Chinese Lingong Machinery Group (LGMG) will invest in a 10-hectare industrial park to open in 2024 in Nuevo León. (LGMG/Facebook)

It is no surprise that these recent announcements all concern investments in northern Mexico. According to SiiLA, 62% of the total square meters of industrial space rented by Chinese companies is concentrated in three markets in the region: Monterrey in Nuevo León, Saltillo in Coahuila and Tijuana in Baja California.

These cities are also home to the four busiest border crossings in the country. As a result, Chinese investment in these markets is expected to continue growing in the coming years.

Since the last quarter of 2022, five out of every 10 Asian companies has been interested in establishing operations in Mexico according to Jorge Luis Baca, the Querétaro regional director of Querétaro for the real estate development company American Industries Group.

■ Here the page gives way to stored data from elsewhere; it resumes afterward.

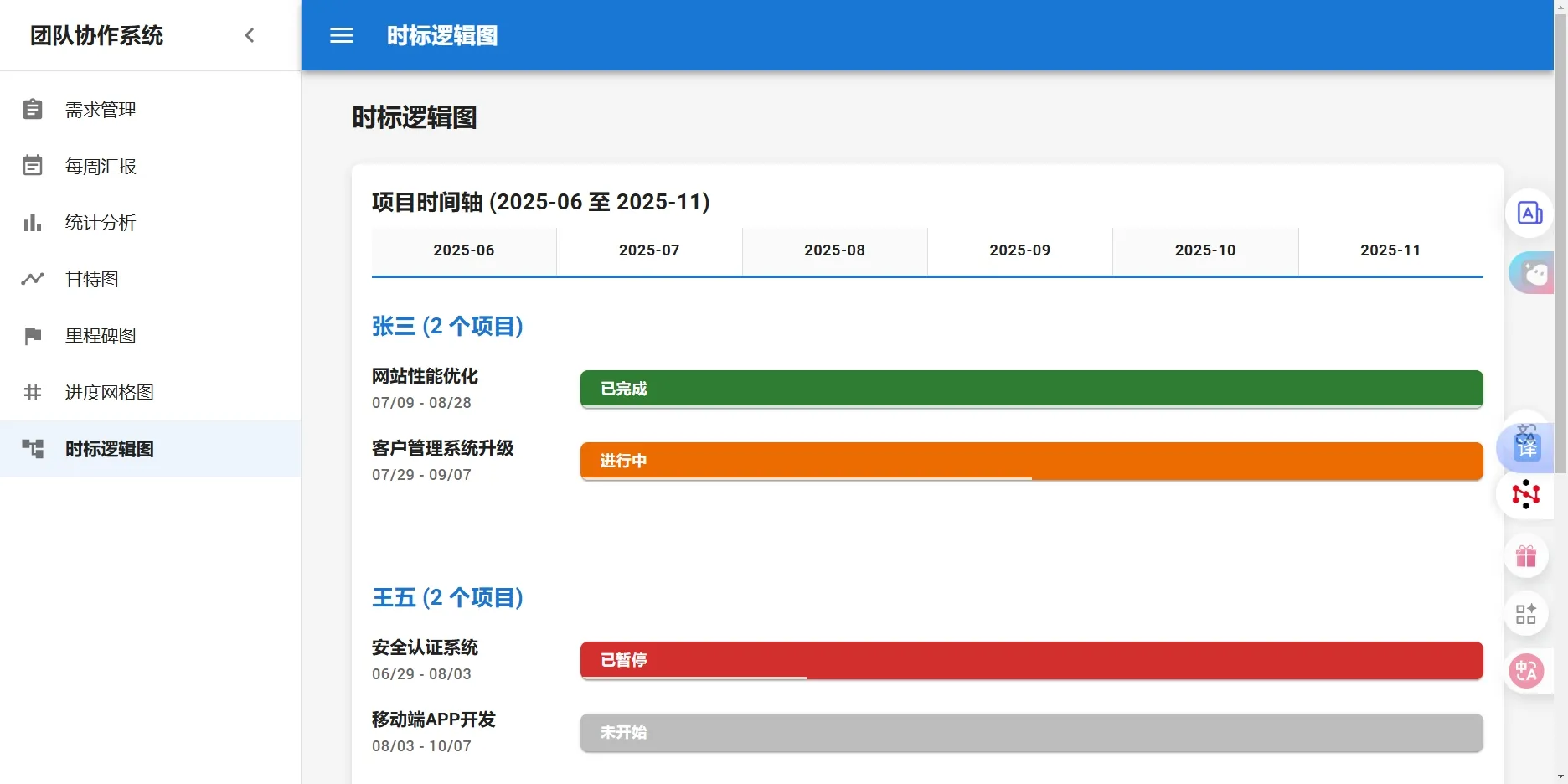Select the 2025-09 month column header
This screenshot has height=784, width=1568.
1019,250
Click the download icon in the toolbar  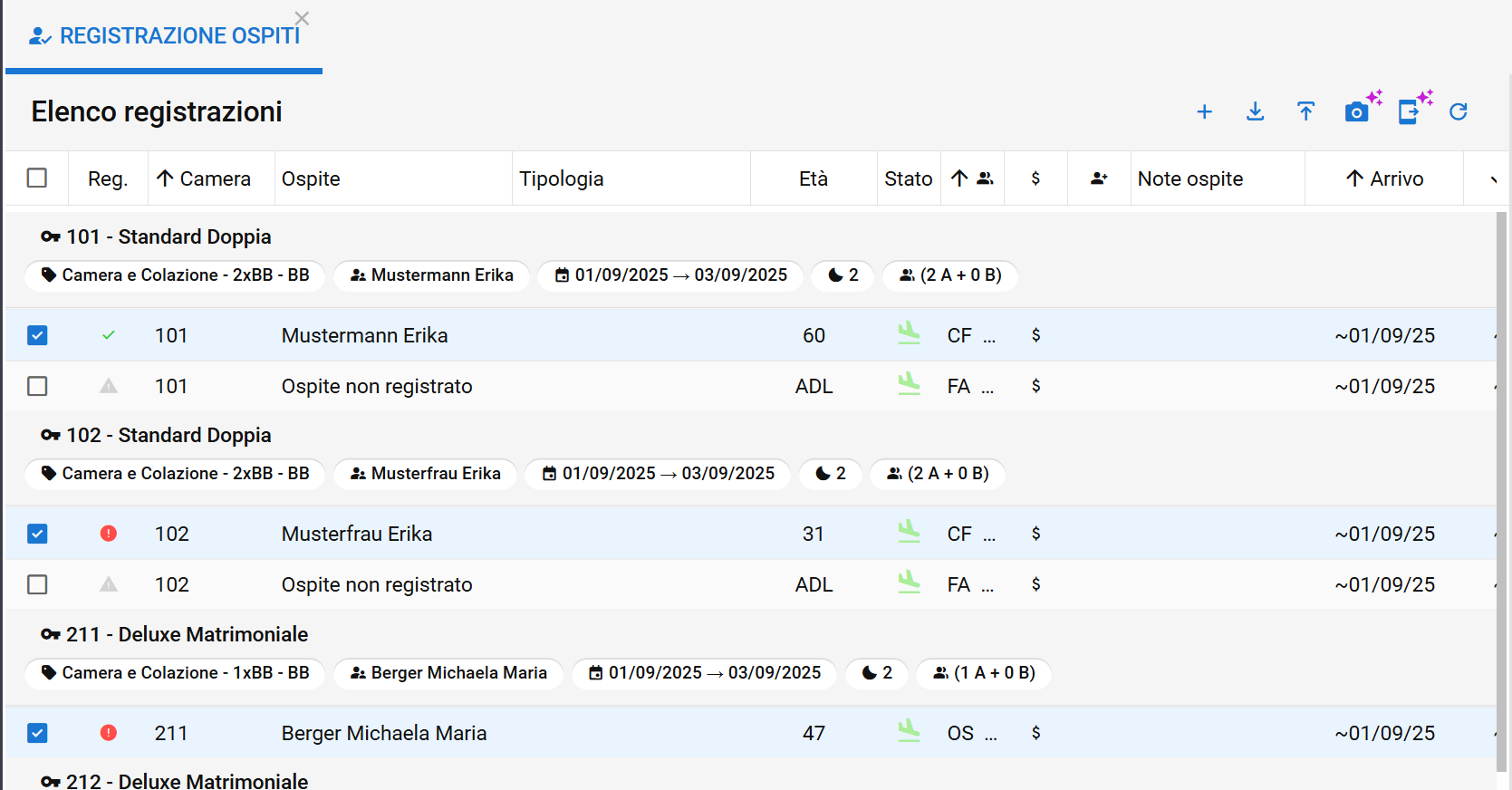click(x=1255, y=111)
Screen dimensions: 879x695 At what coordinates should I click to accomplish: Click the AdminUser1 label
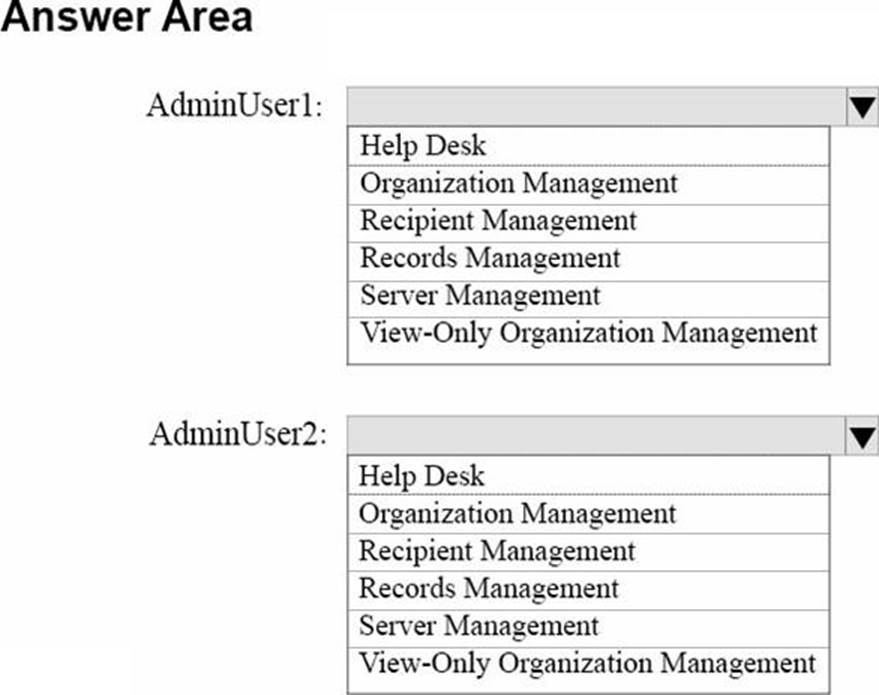(x=235, y=106)
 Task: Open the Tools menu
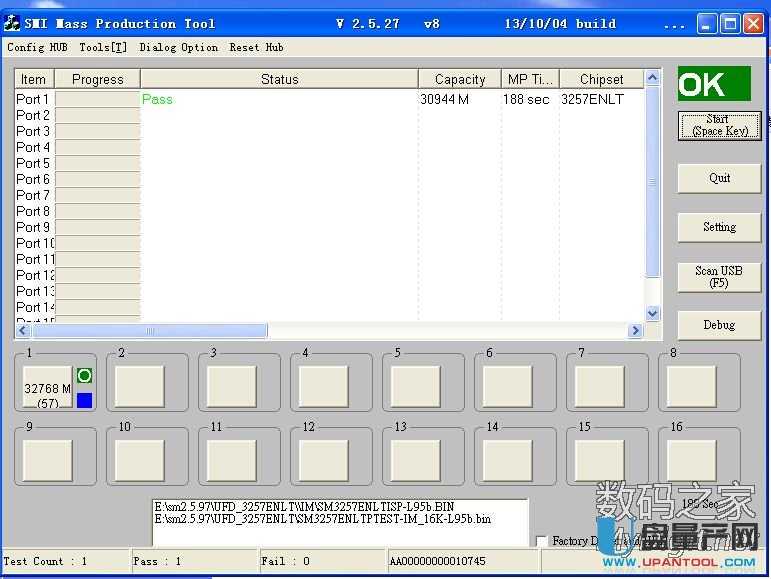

In 2023 the developer has closed 10 projects with Asian companies, and it is in negotiations to carry out 15 more.

However, Baca told newspaper El Economista that there are challenges in consolidating investment from Asia.

“At this stage of relocation, one of the major challenges is the consolidation of infrastructure, meaning physical structure such as land, sea, or air ports of entry to facilitate the transfer of goods,” he said, adding that Mexico lags in the generation and distribution of electrical energy, natural gas, water and renewable energy sources.

With reports by El Economista and Expansión

3 COMMENTS

  1. Is this just a normal response to globalization’s shortcomings? Or a beach head for Chinese geopolitical brinkmanship and a potential flashpoint for international confrontation? I can’t imagine US companies being allowed such strategic access to the Chinese border without a response.

    • Have you ever researched the number of PRC ships that enter Mexico, Canada, and U.S seaports?

      One Chinese ship brought ancient suits of armor to the Port of Seattle. Customs Inspectors discovered a Chinese man stowed away inside each of 11 armor suits.

      The captain and first mate on the vessel were arrested and now await trial.

      They face charges of “Having Chinks In Their Armor”.

  2. There’s political aims to be achieved here. One goal is to eliminate the “Made In China” label on products. A second aim is to reduce overall transportation costs encountered, and increasing rapidly, regardless of worldwide destination. Third, the PRC commies are seeking authority from Mexico to build casino resorts through which to bolster the image of the China/Mexico relationship. A mint on the pillow to be replaced by a bag of Fentanyl tablets perhaps? The fentamints will become immediately in excessively high demand as American tourists lodge up in the casino hotels. Demand so great that it will prevent Fentanyl coming across the border. China will take credit for solving the Fentanyl situation in the USA.